No podía decirle a Pep, “hola qué tal, no puedo hablar, tengo que trabajar”. No. A Pep solo me lo encuentro por casualidad, y yo soy de las que creo que las casualidades dan magia a nuestras tristes y excesivamente programadas vidas, y que, por lo tanto, hay que celebrarlas. Así que acepté la invitación de sentarme en su mesa y empezamos a recordar todas las veces que nos hemos encontrado por casualidad.
Una vez fue en medio de una manifestación multitudinaria durante el procés, a la que yo había acudido como periodista; en otra ocasión nos encontramos en Cadaqués, él estaba tomándose una cerveza en una terraza, esperando a su novia, y yo regresaba de una excursión, sudada y con un aspecto deplorable.
Siempre es él quién me ve primero y me saluda, y aun así a veces no me entero, como hace un par de semanas, cuando me escribió por Instagram para decirme que me había visto paseando por la Diagonal al lado de un hombre, “que mirabas y escuchabas como si fueras el oráculo de Delfos” (una cita fallida, pero disimulo muy bien), y que me había saludado con un “¡Hey!”, pero nada, “estabas muy concentrada…”, me dijo. El jueves pasado fue también él quién me vio entrar y me saludó.

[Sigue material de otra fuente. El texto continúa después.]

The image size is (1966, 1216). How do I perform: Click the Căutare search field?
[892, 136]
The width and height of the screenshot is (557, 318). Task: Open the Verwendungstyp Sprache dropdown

Estaba sentado en una mesita de mármol, tomándose un Vichy y leyendo la prensa. “¿Trabajas por el barrio?”, me preguntó curioso. “Que va, si vivo en el Maresme. Buscaba un bar para trabajar un rato antes de ir al teatro”, le respondí, sentándome frente a él. Algo dentro de mí me repetía que tenía que trabajar, que no podía quedarme charlando mucho rato con Pep, pero… qué diablos, el azar me había puesto de nuevo a Pep a disposición para charlar y reír un rato. El trabajo podía esperar.
Y así lo hicimos: me explicó que estaba contento, porque su pareja se había mudado finalmente con él, y que este fin de semana hacían una escapada juntos a Madrid. “Veremos a Marc”, me explicó, refiriéndose a otro compañero de la pandilla de mi exnovio, a quién tengo mucho cariño.
“Dale muchos recuerdos”, le ordené. Marc se divertía llamándome “princesita” porque decía que yo era una pija ingenua (una noche me tomó el pelo haciéndome creer que unos polvos de talco eran cocaína) y durante un tiempo fuimos amigos.
Esos amigos que, sin saber muy bien porqué, acabas perdiendo el contacto, pero quedan ahí, en tu compartimento de los buenos recuerdos. El mismo donde también almaceno a mi ex, un hombre con tendencia a los altibajos, pero que ha empezado una nueva vida en el extranjero y allí parece feliz.
“Siempre me ha gustado más como corresponsal que como reportero local”, me confesó Pep antes de finalizar nuestro encuentro casual. Albert Einstein creía que nada sucede por casualidad y que las leyes de la física excluyen el azar. Yo, la verdad, no sé qué pensar. Pero encontrarme a Pep me hace revivir una de las mejores etapas de mi vida y solo por eso ya vale la pena.